Dr. Miguel A. Nicolelis - The Relativistic Brain: How it works and why it cannot be simulated by a Turing machine

This small volume attempts to summarize almost a full decade of discussions between a mathematician (RC) and a neurophysiologist (MN) who grew fascinated, in their distinct ways, about the brain and its never ending riddles and mysteries. Throughout the past 10 years, in long meetings that either took place or eventually ended in the Da Carlo pizzeria, located in the center of Lausanne, Switzerland, each of us first strove to learn the scientific language of the other and, after common ground was found, merge our best ideas into a single unabridged theory of the brain.

Although some of our individual ideas have appeared before in the form of two books (Beyond Boundaries, written by MN, and Lordinateur ne digrera pas le cerveau, written by RC), the present book contains the first comprehensive written report of these decade-long conversations over pizza Napolitana and Classic (RC) or Diet Coca-Cola (MN). As such, it represents our best effort to present such a complex topic in a language that can be accessible by multiple scientific communities, and by members of a lay audience eager to listen to such abstract conjectures.

Despite the fact that any reader will be able to understand the key claims made in this book, we should emphasize at the outset that further readings will be needed to obtain a full understanding and thorough satisfaction - of the two central theses disclosed in this manuscript. The first of these is the description of a comprehensive new theory on how complex brains like ours actually operate. Named the relativistic brain theory (RBT), for reasons that we hope will become clear after the reader completes the first two chapters of this book, this new conceptual and physiological model tries to explain how huge networks of interconnected brain cells known as neurons are capable of both generating complex brain functions, ranging from mundane pain, to the sense of self and even consciousness, and, in striking contrast, diverge into pathological mental states, as the result of a multitude of neurological or psychiatric disorders that can devastate ones existence by altering the way our brains build the perception of ourselves and the world around us.

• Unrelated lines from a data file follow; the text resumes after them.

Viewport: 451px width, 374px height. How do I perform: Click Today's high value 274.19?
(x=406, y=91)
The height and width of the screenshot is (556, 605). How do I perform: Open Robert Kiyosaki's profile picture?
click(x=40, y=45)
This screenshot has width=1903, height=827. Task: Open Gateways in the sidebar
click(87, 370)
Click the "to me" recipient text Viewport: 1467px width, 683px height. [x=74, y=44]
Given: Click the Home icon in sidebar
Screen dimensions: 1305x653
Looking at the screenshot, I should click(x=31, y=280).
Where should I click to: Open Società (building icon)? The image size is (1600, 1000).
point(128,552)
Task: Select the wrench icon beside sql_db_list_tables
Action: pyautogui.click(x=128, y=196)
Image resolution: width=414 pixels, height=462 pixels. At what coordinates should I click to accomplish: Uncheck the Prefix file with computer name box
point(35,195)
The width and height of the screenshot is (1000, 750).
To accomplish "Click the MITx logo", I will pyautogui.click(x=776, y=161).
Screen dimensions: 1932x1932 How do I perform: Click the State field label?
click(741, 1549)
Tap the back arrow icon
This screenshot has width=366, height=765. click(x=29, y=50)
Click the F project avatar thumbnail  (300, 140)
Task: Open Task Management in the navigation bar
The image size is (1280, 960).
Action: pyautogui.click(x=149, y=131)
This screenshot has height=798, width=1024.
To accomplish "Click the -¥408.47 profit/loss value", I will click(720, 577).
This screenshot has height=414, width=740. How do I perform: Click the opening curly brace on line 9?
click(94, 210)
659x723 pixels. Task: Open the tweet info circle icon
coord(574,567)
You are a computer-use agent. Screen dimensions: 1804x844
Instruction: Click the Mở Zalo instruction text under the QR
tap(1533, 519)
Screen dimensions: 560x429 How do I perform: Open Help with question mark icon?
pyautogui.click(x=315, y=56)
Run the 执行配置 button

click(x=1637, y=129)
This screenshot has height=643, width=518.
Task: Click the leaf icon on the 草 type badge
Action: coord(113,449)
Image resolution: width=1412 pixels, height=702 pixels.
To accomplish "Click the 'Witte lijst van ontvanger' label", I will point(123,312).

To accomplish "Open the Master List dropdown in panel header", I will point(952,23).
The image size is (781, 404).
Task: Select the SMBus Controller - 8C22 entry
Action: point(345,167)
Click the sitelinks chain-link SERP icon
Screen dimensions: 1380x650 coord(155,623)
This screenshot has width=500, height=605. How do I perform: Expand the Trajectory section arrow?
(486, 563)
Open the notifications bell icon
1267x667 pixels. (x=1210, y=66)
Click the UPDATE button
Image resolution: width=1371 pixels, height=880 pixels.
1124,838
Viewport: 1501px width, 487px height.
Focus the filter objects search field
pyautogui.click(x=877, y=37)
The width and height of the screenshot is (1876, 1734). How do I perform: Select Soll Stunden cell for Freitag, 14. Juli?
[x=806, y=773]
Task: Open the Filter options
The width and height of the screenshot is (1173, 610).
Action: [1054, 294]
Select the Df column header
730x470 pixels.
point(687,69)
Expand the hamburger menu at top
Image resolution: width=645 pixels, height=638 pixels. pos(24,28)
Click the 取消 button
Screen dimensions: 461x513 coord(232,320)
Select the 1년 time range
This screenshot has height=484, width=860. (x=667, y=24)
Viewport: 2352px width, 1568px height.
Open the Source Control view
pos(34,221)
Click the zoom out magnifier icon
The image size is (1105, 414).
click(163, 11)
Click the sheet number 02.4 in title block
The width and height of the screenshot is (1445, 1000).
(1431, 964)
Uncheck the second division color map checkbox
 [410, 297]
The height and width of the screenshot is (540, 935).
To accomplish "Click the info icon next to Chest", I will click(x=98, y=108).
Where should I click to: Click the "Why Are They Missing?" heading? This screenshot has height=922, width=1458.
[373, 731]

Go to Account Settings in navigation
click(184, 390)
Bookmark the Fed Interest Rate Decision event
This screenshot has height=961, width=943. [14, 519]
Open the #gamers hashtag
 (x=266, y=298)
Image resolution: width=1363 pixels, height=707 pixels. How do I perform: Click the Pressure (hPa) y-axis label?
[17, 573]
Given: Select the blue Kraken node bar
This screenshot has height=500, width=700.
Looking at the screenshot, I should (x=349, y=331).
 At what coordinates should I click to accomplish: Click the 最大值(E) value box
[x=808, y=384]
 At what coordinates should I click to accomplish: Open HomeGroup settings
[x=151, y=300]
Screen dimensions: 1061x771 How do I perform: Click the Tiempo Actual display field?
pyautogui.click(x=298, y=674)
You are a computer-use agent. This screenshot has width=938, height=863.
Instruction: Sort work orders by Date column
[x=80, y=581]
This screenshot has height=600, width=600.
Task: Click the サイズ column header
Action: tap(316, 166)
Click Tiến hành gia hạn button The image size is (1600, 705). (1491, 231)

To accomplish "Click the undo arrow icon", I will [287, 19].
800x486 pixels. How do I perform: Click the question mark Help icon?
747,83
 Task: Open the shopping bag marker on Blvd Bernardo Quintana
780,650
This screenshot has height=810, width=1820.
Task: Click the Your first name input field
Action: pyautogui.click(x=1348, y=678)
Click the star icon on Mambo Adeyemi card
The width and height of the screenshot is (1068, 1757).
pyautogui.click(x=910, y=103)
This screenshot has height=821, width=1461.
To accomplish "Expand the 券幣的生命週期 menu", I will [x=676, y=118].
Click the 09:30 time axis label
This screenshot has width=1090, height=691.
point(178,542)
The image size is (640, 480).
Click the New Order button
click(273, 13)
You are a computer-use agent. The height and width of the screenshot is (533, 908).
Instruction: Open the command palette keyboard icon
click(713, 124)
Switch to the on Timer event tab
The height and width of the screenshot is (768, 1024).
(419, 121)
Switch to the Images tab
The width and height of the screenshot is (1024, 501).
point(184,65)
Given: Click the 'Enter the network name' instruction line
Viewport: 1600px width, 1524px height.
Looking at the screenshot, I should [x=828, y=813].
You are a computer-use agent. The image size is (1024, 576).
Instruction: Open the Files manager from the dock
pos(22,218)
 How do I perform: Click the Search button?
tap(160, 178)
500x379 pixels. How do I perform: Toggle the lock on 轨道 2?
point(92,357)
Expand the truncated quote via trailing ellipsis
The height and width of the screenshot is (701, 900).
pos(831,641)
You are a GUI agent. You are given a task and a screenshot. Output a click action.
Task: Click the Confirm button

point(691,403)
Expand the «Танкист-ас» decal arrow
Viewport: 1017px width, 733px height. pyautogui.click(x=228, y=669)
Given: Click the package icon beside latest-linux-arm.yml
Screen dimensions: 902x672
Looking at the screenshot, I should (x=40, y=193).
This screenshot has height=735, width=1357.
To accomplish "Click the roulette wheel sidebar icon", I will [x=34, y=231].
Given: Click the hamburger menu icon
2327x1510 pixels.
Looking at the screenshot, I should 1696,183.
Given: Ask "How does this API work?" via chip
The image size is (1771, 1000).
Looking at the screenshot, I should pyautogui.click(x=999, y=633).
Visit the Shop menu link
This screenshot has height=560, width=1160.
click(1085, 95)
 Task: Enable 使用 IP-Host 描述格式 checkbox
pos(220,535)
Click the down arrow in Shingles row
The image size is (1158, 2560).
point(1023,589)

As a scientific theory, the RBT makes a series of predictions, which will require extensive experimental testing to be validated or falsified (see Appendix I). Nonetheless, we firmly believe that enough experimental and clinical evidence already available in the neuroscience literature warrants taking the opportunity to disclose our thoughts at this very moment. Indeed, to us, the relativistic brain theory offers a complete paradigm shift on how we comprehend the brain of higher animals.

In addition to disclosing a new brain theory, we also present in this monograph a series of arguments to counter the hypothesis, known as computationalism, that complex brains like ours resemble digital computers and, as such, could be reproduced or simulated by software running in a sophisticated supercomputer. For quite some time now, many computer scientists involved in artificial intelligence research have argued that most, if not all, complex functions generated by animal brains, including our own, will soon be effectively simulated by algorithms running on digital computers. Such a proposition is not completely new, since similar claims have been made since the days of Georges Boole and Alan Turing. Today, this computationalism view states that since the brain is a physical entity, it must obey the laws of physics which can be simulated on a digital computer.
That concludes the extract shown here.